TEXTE FOURNI:
<<<<

Ne venant pas guérir les tristesses acquises depuis le début du disque, c'est tout de même avec joie que l'on retrouve Homework : un titre d'une finesse exquise, épuré de la saturation qui a ouvert l'album. On retrouve la naïveté de Cool Like Kurt dans un thème que l'on pourrait moquer avec dédain et snobisme mal venus. On préfèrera se taire et en jouir, se demander pourquoi des paroles paraissant si évidentes et sonnant si parfaitement n'avaient pas été pensées auparavant : « Can't do my homework, can't concentrate...»

L'album pourrait se terminer ici, dignement, dans la subtile naïveté qui l'avait ouvert. Le duo londonien a malheureusement choisi de le poursuivre, choisi de transformer cette subtilité en clichés. « All I wanna do is talk » scande-t-elle à répétition sur le trop décevant Talk. Jouer à l'adolescent était ambitieux et bien-pensé. L'avoir fait tout en finesse est un fait d'arme remarquable. Il est dommage que Lights Out n'accomplisse pas cet exploit jusqu'à sa fin. Au lieu de cela, Big Deal tombe dans le dérisoire et se répète. Le refrain dispensable de With The World At My Feet et son riff trop facile sont de ceux-là, viennent casser la douce et correcte mélancolie qui avait plutôt bien débuté le titre.
Si Locked Up rattrape un peu la chose, il n'en est pas pour autant renversant et semble avoir déjà été entendu parmi les sept titres qui l'ont précédé. Un remake de Chair ? De Cool Like Kurt ? On y trouve un peu des deux mais malheureusement pas leur capacité à rester en tête après écoute. C'est ce pourquoi on peut remercier Summer Cold de sauver la mise avec sa pop envoûtante et majestueuse. Mais encore une fois, il est navrant de constater que ce songwriting plaisant et réussi est éphémère dans la désolante seconde partie d'un disque qui avait pourtant très bien commencé. À sa suite on retrouve le dispensable Visions qui pourrait bien être le fruit d'improvisation tant il est simpliste et paraît relever de l'amateurisme.

>>>>

MATÉRIEL:
<<<<

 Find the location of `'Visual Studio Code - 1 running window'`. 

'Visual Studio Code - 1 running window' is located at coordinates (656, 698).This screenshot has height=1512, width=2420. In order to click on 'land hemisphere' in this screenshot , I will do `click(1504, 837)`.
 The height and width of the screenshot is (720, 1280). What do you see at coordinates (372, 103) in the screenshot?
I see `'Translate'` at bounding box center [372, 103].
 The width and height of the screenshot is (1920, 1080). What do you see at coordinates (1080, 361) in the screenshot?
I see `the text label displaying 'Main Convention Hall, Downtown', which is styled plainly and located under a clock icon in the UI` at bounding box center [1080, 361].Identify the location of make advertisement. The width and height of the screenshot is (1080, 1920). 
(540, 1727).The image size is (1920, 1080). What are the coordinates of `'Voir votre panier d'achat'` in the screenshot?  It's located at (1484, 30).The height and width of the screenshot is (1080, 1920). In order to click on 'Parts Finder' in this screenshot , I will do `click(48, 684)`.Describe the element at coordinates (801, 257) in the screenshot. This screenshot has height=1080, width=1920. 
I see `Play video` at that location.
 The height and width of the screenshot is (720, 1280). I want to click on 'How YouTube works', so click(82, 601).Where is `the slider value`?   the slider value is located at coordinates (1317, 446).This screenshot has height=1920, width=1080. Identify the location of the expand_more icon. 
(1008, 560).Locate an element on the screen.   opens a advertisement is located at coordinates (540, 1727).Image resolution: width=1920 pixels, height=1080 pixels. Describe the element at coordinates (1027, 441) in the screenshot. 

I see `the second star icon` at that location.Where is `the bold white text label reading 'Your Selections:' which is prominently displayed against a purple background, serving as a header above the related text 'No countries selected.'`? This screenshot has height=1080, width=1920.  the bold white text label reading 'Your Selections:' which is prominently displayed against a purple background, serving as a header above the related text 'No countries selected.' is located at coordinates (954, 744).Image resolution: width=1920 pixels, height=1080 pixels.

>>>>

CONSIGNES:
1 – Répondez à ces questions d'après la critique de l'album Lights Out :
(a) Quel titre est décrit comme épuré de la saturation qui a ouvert l'album ?
(b) Quelle phrase la chanteuse scande-t-elle à répétition sur Talk ?
(c) Quel titre la critique remercie-t-elle de sauver la mise ?
2 – Poursuivez la critique de l'album Lights Out à partir de sa dernière phrase.
Le matériel n'a aucun lien avec la critique de l'album Lights Out.

RÉPONSES PAR CONSIGNE:
1 –
(a) Homework.
(b) « All I wanna do is talk ».
(c) Summer Cold.

2 –
Si les deux derniers titres parviennent tant bien que mal à terminer l'album en beauté et si le talent du duo n'est pas à remettre en question, on est en droit de se demander si Lights Out n'a pas été fait dans la précipitation. Entre titres sublimes et chansonnettes dérisoires (pour ne pas dire pathétiques), c'est un disque bien inégal que livre Big Deal en guise de présentations. Heureusement, des compositions comme Homework, Swoon et Seraphine rendent compte d'une grande maîtrise dans l'écriture, et, surtout, d'idées judicieuses. A ceux qui cherchaient une définition au néo-folk, on peut aujourd'hui affirmer qu'il s'agit d'un songwriting folk classique à l'aspect simple mais juste, habillé avec les moyens d'aujourd'hui et brassé avec différentes influences. La pop bruyante américaine des années 90 et les sonorités californiennes n'avaient pas encore pas été mélangées de la sorte à des compositions intimistes. Voilà pourquoi l'on peut tout de même remercier Big Deal, malgré ce premier effort assez loin de la perfection. S'il faut se consoler de cette (petite) déception, on pourra aller écouter sur la page Myspace du groupe la jolie reprise de Thirteen, une délicate chanson enfantine écrite par le regretté Elliott Smith.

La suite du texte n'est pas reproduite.